Below is a block of records; reproduce all of them exactly and leave out any pictures.
=====
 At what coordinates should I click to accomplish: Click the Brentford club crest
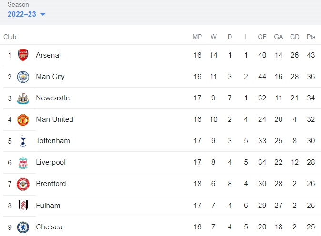point(23,184)
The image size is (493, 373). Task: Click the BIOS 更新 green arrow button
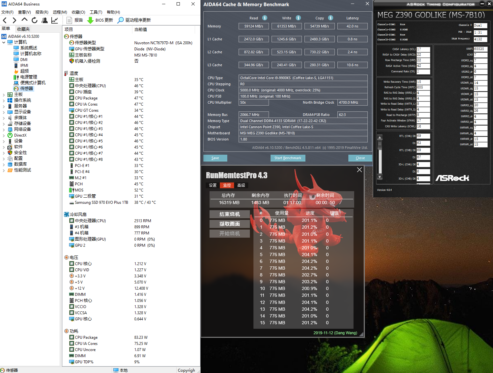pyautogui.click(x=100, y=20)
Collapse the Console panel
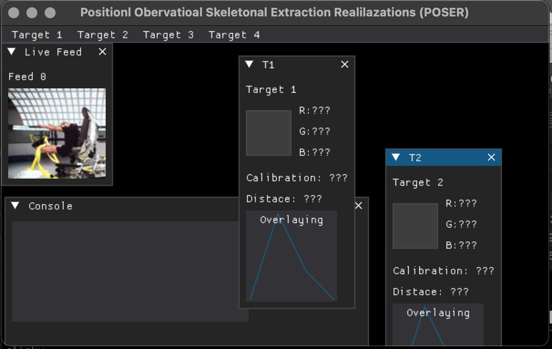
=====
* _Answer below_
 At what coordinates should I click to accomplish: Click the Brentford club crest
point(23,184)
The image size is (493, 373). Task: Click the BIOS 更新 green arrow button
pyautogui.click(x=100, y=20)
Collapse the Console panel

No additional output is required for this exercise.